--- Passage to read ---

Introduzione (Teaser)

Corrosion of the embedded steel in reinforced concrete significantly decreases service life with potentially dangerous consequences. Modern electrochemical methods and nanotechnology will solve the problem in both existing and future buildings.

Descrizione progetto (Article)

Most of the existing reinforced concrete building stock in Europe was built before 1970, incurring significant expenses for rehabilitation and renovation due to corrosion. Novel technology under development with EU support of the DOSECOPS project will remove and prevent corrosion while improving the material's bond and tensile strength.

The consortium brings together an international team of experts from China and Europe. Both have a vested interest in the problem given the ageing European infrastructure and the many new buildings in China already showing signs of corrosion. The proposed solution exploits electrochemical remediation together with electrochemical injection of nanoparticles.

--- Material provided ---

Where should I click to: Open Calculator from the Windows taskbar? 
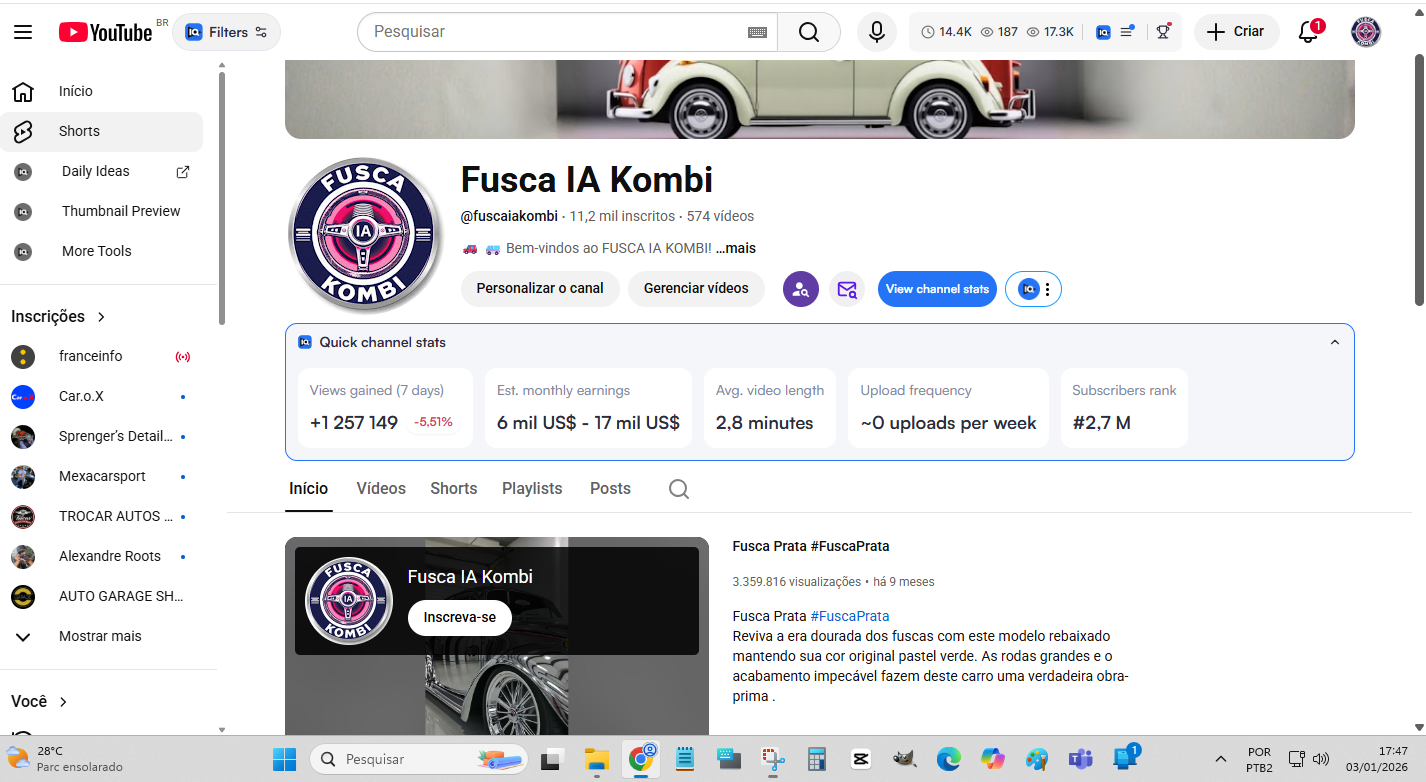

---

According to the passage on corrosion in reinforced concrete, before what year was most of Europe's existing reinforced concrete building stock built?

__The answer__
Before 1970.